10 Undervalued Stocks to Buy According to Goldman Sachs

In This Article:

In this piece, we will take a look at ten undervalued stocks to buy according to Goldman Sachs. If you want to skip out background on the bank, then take a look at 5 Undervalued Stocks to Buy According to Goldman Sachs.

Even with turmoil in its ranks, investment bank Goldman Sachs continues to maintain its upbeat sentiment about a recession in the U.S. With the third quarter of 2023 underway, the U.S. economy has come quite far ahead from the doom and gloom that had plagued investors' minds last year. The economy, despite downward growth revisions later on, maintained growth during the second quarter and there is cautious optimism that the Federal Reserve just might forgo an interest rate increase later this month. At the same time, the labor market is also cooling, and inflation on the consumer front is dropping.

In its fresh analyst note, the bank believes that the odds of a recession taking place in America over the next year is 15%, down from an earlier 20%. The 15% odds are still higher than the 'soft landing' that Bank of America is projecting, but while the latter's shift is a recent one, Goldman Sachs has been one of the most cautious banks in the industry when it comes to recession speculation throughout the course of this year. The latest note from Goldman Sachs' chief economist Jan Hatzius, which comes a handful of weeks before the Federal Reserve decides whether to increase interest rate hikes or take another pause, outlines that there will be no rate hike in September, and if the data sets create space, then there won't be a rate hike in November either.

The economist added that there is little reason to fear any lag from earlier policy tightening, with a growth in disposable income from a surprisingly robust labor market also in the cards for next year. As to when the interest rates are going to come down, Hatzius believes that rate cuts are unlikely for at least more than two quarters with the first cuts expected to take place during the second quarter of 2024. The latest remarks come after a strong rally in the U.S. dollar which appears to have re calibrated demand for the greenback in global markets despite the hawkishness of the Federal Reserve seemingly appearing at its end.

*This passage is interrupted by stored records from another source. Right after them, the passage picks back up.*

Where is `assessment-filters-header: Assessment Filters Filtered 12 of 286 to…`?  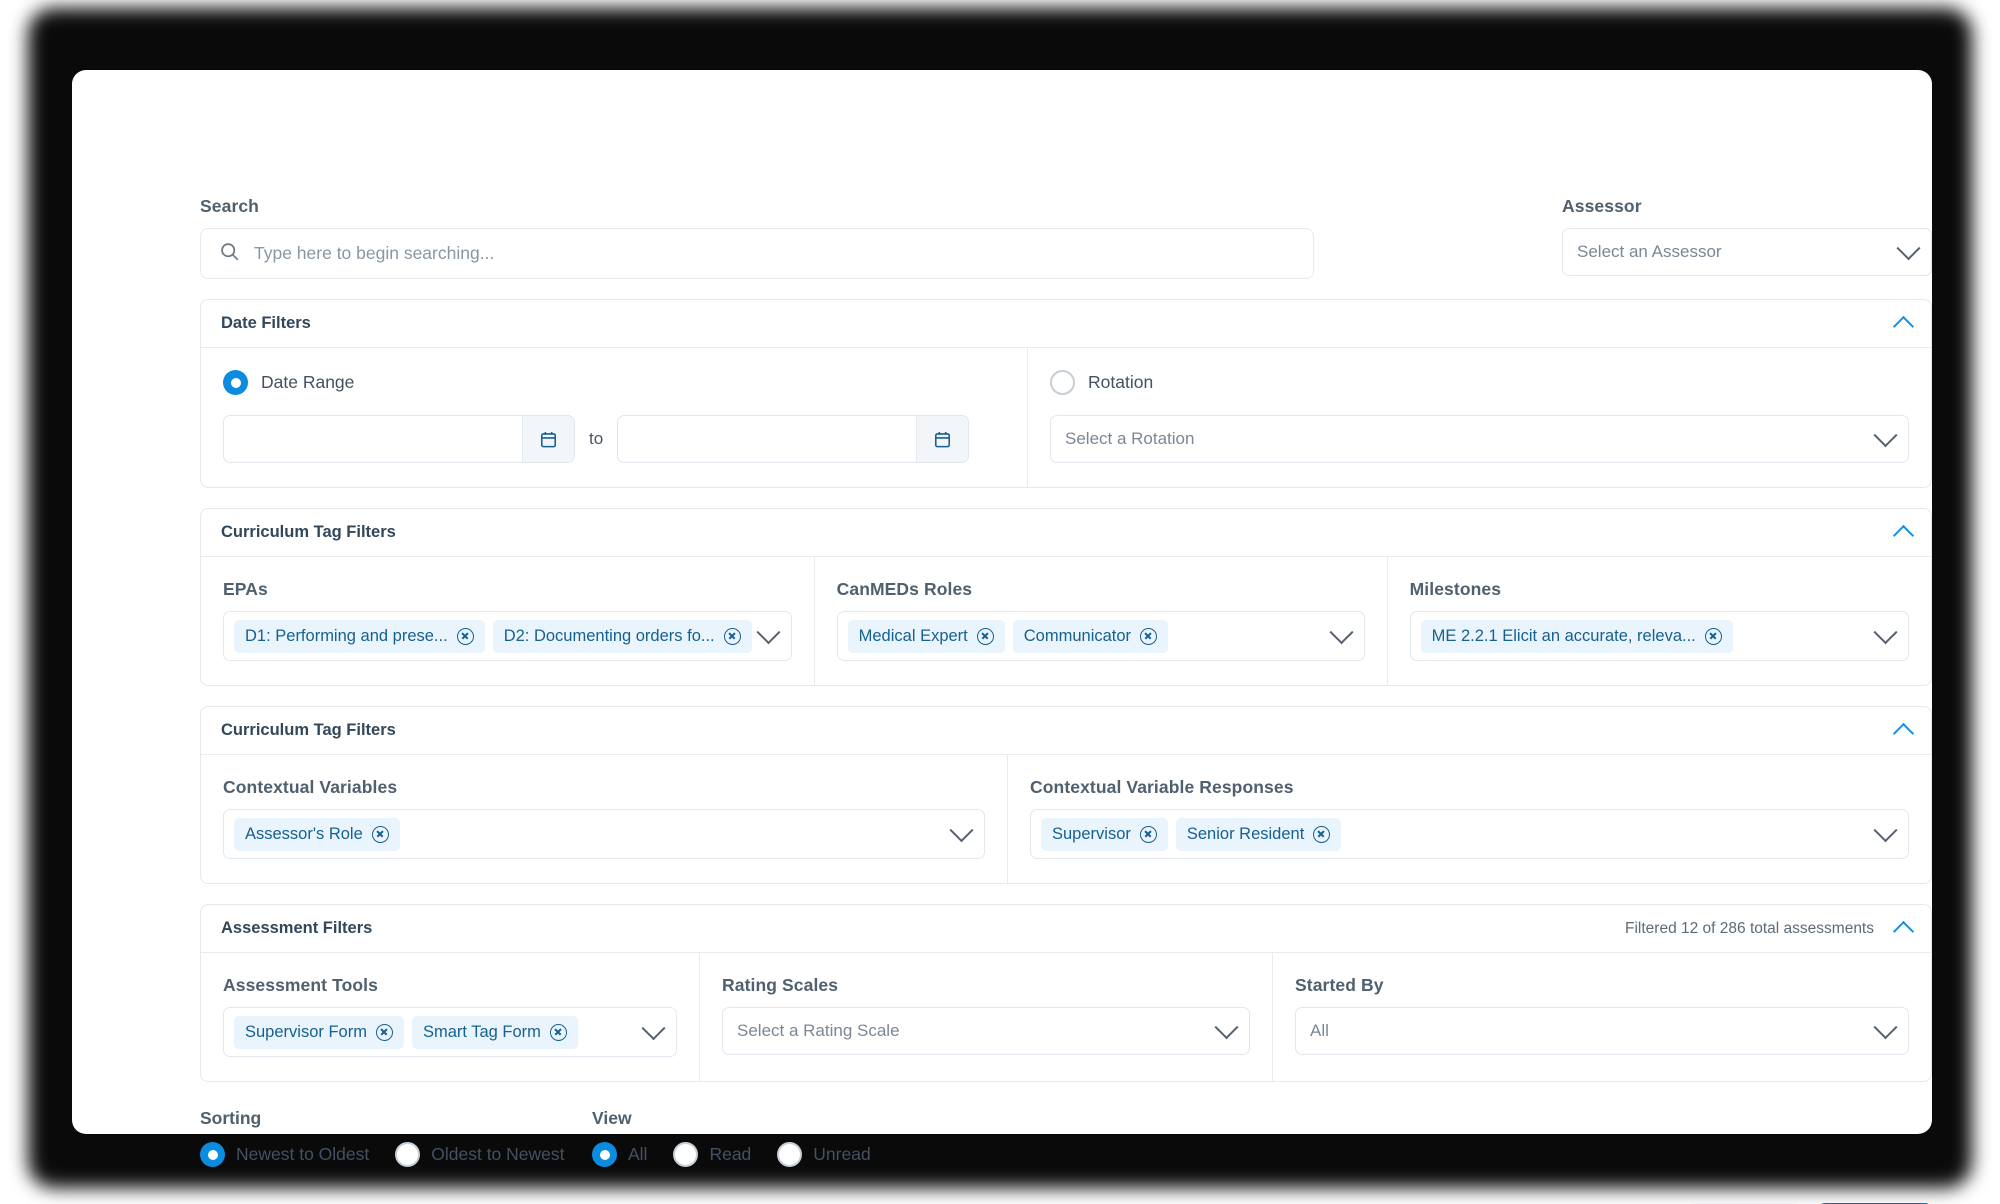
assessment-filters-header: Assessment Filters Filtered 12 of 286 to… is located at coordinates (1066, 929). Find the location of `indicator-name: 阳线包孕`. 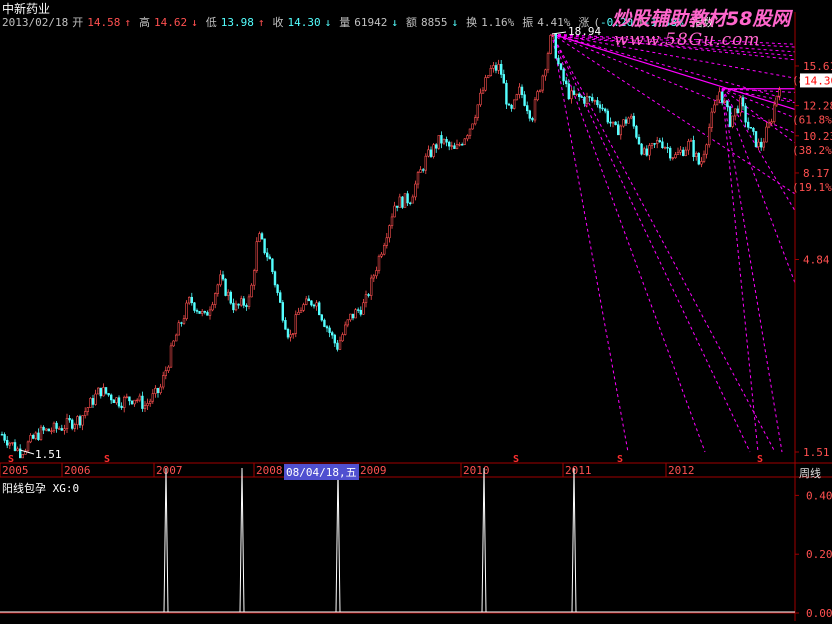

indicator-name: 阳线包孕 is located at coordinates (24, 488).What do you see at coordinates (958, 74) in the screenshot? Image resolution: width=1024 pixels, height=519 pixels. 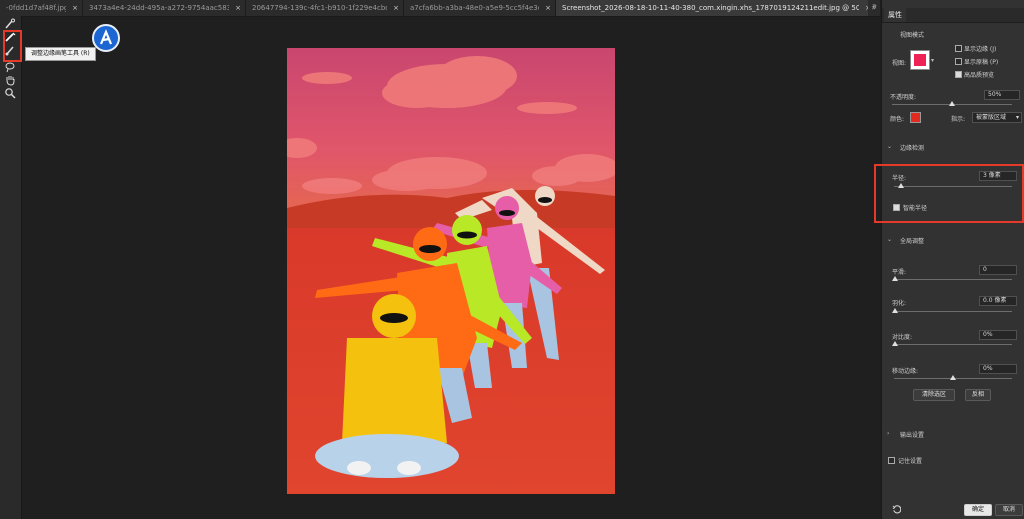 I see `hq-preview-checkbox` at bounding box center [958, 74].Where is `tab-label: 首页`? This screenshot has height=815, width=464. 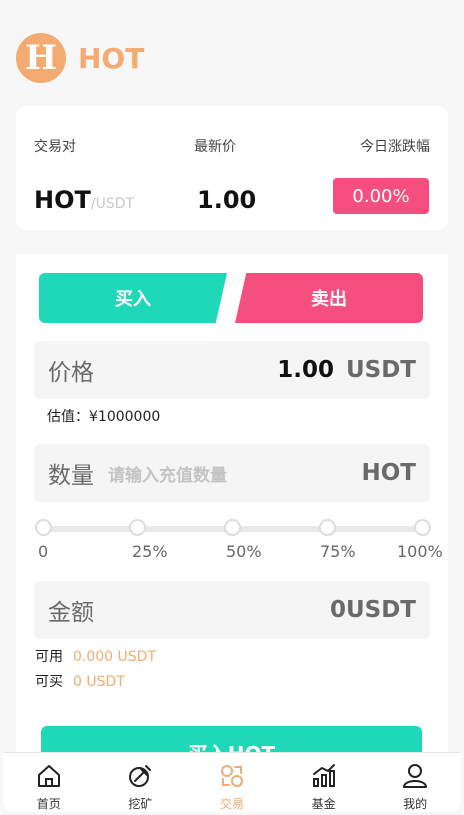 tab-label: 首页 is located at coordinates (48, 804).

It also follows recent remarks from Hatzius made to CNBC which came after the latest labor market report. According to him:

I think it's a very constructive report. We had a pretty good increase in non farm payrolls, in fact somewhat stronger than expected especially if you allow for some of the special factors, the yellow bankruptcy and the Hollywood writers strike. If you add that in your above 200 thousand. Household employment actually growing above 200 thousand as well. The increase in the unemployment rate that we saw, which is you know pretty sizeable, three tenths is pretty sizeable. But it was entirely driven by an increase is labor force participation, which is what you want to see. And then, the average hourly earnings number that showed a downside surprise, only a two tents increase, and that is also what the Fed wants to see because at this time wages are still growing somewhat faster than what is compatible with 2% inflation in the long term. So if I look at this, and then also if I bring in the JOLTS number, the job openings and quits numbers that we got early in the week, this is very consistent with a soft landing.